The Environmental Impacts of Covid-19
We’re nearly half way through 2020 and we have already seen how climate change is affecting weather patterns. From the wettest February on record to the sunniest April and May, these extremes will become ever more common in the future if we don’t take action now. Tuesday 24th March marked the start of the UK’s lockdown in the fight against coronavirus and for the majority of the population, everyday life changed dramatically, but could some of these changes have a positive effect on the climate?
Highlighted in one of our recent blogs, February 2020 was characterised by heavy rainfall, severe weather and storms. There was widespread flooding across the country, which is in direct contrast to April and May. Both April and May were the sunniest on record, April 2020 was the third driest April on record in Northern England and May 2020 was the driest May on record! Experts believe that extreme weather events such as storms and extended periods of dry weather will become more common in the future.
As a result of the coronavirus outbreak, most of us have been working from home or spending large amounts of time at home. The overall impact that the pandemic has had on the climate is unclear.
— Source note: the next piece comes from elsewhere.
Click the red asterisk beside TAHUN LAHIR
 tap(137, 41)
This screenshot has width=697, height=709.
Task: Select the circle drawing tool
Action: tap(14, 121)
However, since the lockdown was implemented:
- There have been less cars on the road commuting to and from work or for days out;
- Vehicles are using less fuel;
- Public transport has been running less frequently due to reduced demand;
- There has been less demand on gas, electric and water as shops and businesses have been closed;
- There have been fewer flights due to travel restrictions; and
- Business meetings have been taking place virtually.
As our world slowly goes back to ‘normal’, we should be mindful of CO2 emissions. Should companies look to more flexible working and allow employees to work from home? Could more meetings be held online to reduce the need to travel? It is important that we all do our bit to try, both at work and at home, to reduce the effects of climate change. Below are a few things that you can do at home and as a family to help:
- Recycle your waste ♻️
- Use LED light bulbs and install a motion sensor where possible, or switch them off when leaving the room💡
- Switch off all electrical appliances when you aren’t using them📺
- Wear jumpers and cardigans instead of switching the heating on🥼
- Eat locally produced food, eat less red meat and have more of a plant-based diet 🌱
- Take shorter showers instead of baths 🚿
- Use public transport, cycle or walk wherever you can 🚄
According to The International Energy Agency (IEA), the world will use 6% less energy this year, which is the equivalent to losing the entire energy demand of India! Full lockdowns have also pushed global electricity demand down by 20% or more. Across the full year, the need for electricity will fall by 5% – the biggest drop since the Great Depression of the 1930s. Also, the IEA have said that the global average road transport activity fell to 50% of the 2019 level by the end of March 2020. According to a recent BBC article, Britain’s electricity grid has not have burnt any coal for 60 days – as of midnight on Wednesday 10 June. That is by far the longest period since the Industrial Revolution began more than 200 years ago.
If there was a global effort to consider permanently implementing some of the changes that the pandemic brought, such as working from home more to reduce commuting, holding meetings virtually and using public transport and walking where possible, we may see a continued further reduction in emissions. Although it may be a long time before CO2 emissions and the warming of the planet meet net zero, if everyone took small steps, we could all help combat climate change and reduce the frequency of extreme weather events such as flooding and droughts.